I'm not certain that this is how it works, I'm inferring this from a reasonable about of code perusal.
That seems almost correct. I finally got smart and did a valid integration test with JUnit and Sybase to prove how this works. I used a table with almost 2 million records in it so I can be assured that if it was bringing back all the results I would just hopelessly run out of memory right away.
With Sybase it must be using the setMaxRows() on the Statement to return the amount of records needed to bring back the correct number of paginated results. I know this because the query string is not being manipulated and I can tell from the memory usage and speed that only a small amount of records are being returned. However as I ask for more pages of data (more records) the memory starts to increase and the speed decreases.
So if I need rows 100 - 115 then it would return 115 records from the database, but then return 15 records from the Hibernate call. So it does continue to bring back more results each time from the database and then Hibernate paginates those results.
This is actually as close to perfect as we can get with Sybase and is very cool. I just have to make sure I do not give the users any kind of last page button :) !
Thank you for your help!
Once I recognized it is not on the connection things finally clicked. Like many developers the whole database JDBC connection mechanism has always been abstracted away from me, even before Hibernate when I was using a custom inhouse Connection wrapper. Now that performance is a really big deal at my current job I am trying to learn what is happening at the lowest level so I do not take things at face value. I do wish it was documented somewhere on what is really happening under the covers for each dialect, but I do feel confident in my testing that I could infer what is happening.
I do have the source code with Hibernate and did spend some time looking through it, but it is quite a bit of code to wade through but will continue to ramp up on it as I get time and have questions.
____________________
> [SHORT EXERCISE 1]
Copy out the post on Hibernate pagination with Sybase word for word, in full.
> [SHORT EXERCISE 2]
In the records below, take everything from the line containing "garage (805, 311)" down to the line containing "center [116, 759].", both ends included, and put those lines into a numbered list, leaving out any blank lines.
____________________
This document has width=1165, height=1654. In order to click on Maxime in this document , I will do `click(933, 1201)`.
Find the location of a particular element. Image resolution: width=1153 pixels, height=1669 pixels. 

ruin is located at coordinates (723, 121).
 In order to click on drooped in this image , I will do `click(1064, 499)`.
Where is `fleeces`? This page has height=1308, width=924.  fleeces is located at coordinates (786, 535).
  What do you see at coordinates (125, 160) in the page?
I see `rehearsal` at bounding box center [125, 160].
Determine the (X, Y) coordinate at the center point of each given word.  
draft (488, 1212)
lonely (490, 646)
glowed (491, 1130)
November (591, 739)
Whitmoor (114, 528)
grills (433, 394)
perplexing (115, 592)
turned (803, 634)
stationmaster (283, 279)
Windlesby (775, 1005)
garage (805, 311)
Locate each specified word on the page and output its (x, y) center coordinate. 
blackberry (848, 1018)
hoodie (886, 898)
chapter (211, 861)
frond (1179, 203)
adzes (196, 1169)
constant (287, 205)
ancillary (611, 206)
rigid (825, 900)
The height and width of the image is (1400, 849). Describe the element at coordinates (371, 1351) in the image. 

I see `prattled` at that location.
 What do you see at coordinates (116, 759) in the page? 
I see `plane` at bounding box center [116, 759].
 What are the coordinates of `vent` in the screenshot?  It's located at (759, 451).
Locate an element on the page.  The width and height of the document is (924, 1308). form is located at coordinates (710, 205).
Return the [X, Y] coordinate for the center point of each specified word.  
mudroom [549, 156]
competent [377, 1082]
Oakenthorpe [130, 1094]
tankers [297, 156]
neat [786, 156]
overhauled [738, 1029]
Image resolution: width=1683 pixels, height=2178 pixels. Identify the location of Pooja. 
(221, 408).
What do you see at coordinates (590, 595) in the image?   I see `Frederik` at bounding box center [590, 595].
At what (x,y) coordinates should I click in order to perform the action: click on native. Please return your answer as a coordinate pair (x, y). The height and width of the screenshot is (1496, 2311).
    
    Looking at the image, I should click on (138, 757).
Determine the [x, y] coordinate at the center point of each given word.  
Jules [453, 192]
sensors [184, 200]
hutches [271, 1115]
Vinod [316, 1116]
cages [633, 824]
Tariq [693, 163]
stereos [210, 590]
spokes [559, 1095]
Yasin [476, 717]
____________________
> [WORKED ANSWER 1]
I'm not certain that this is how it works, I'm inferring this from a reasonable about of code perusal.
That seems almost correct. I finally got smart and did a valid integration test with JUnit and Sybase to prove how this works. I used a table with almost 2 million records in it so I can be assured that if it was bringing back all the results I would just hopelessly run out of memory right away.
With Sybase it must be using the setMaxRows() on the Statement to return the amount of records needed to bring back the correct number of paginated results. I know this because the query string is not being manipulated and I can tell from the memory usage and speed that only a small amount of records are being returned. However as I ask for more pages of data (more records) the memory starts to increase and the speed decreases.
So if I need rows 100 - 115 then it would return 115 records from the database, but then return 15 records from the Hibernate call. So it does continue to bring back more results each time from the database and then Hibernate paginates those results.
This is actually as close to perfect as we can get with Sybase and is very cool. I just have to make sure I do not give the users any kind of last page button :) !
Thank you for your help!
Once I recognized it is not on the connection things finally clicked. Like many developers the whole database JDBC connection mechanism has always been abstracted away from me, even before Hibernate when I was using a custom inhouse Connection wrapper. Now that performance is a really big deal at my current job I am trying to learn what is happening at the lowest level so I do not take things at face value. I do wish it was documented somewhere on what is really happening under the covers for each dialect, but I do feel confident in my testing that I could infer what is happening.
I do have the source code with Hibernate and did spend some time looking through it, but it is quite a bit of code to wade through but will continue to ramp up on it as I get time and have questions.

> [WORKED ANSWER 2]
1. garage (805, 311)
2. Locate each specified word on the page and output its (x, y) center coordinate. 
3. blackberry (848, 1018)
4. hoodie (886, 898)
5. chapter (211, 861)
6. frond (1179, 203)
7. adzes (196, 1169)
8. constant (287, 205)
9. ancillary (611, 206)
10. rigid (825, 900)
11. The height and width of the image is (1400, 849). Describe the element at coordinates (371, 1351) in the image. 
12. I see `prattled` at that location.
13.  What do you see at coordinates (116, 759) in the page? 
14. I see `plane` at bounding box center [116, 759].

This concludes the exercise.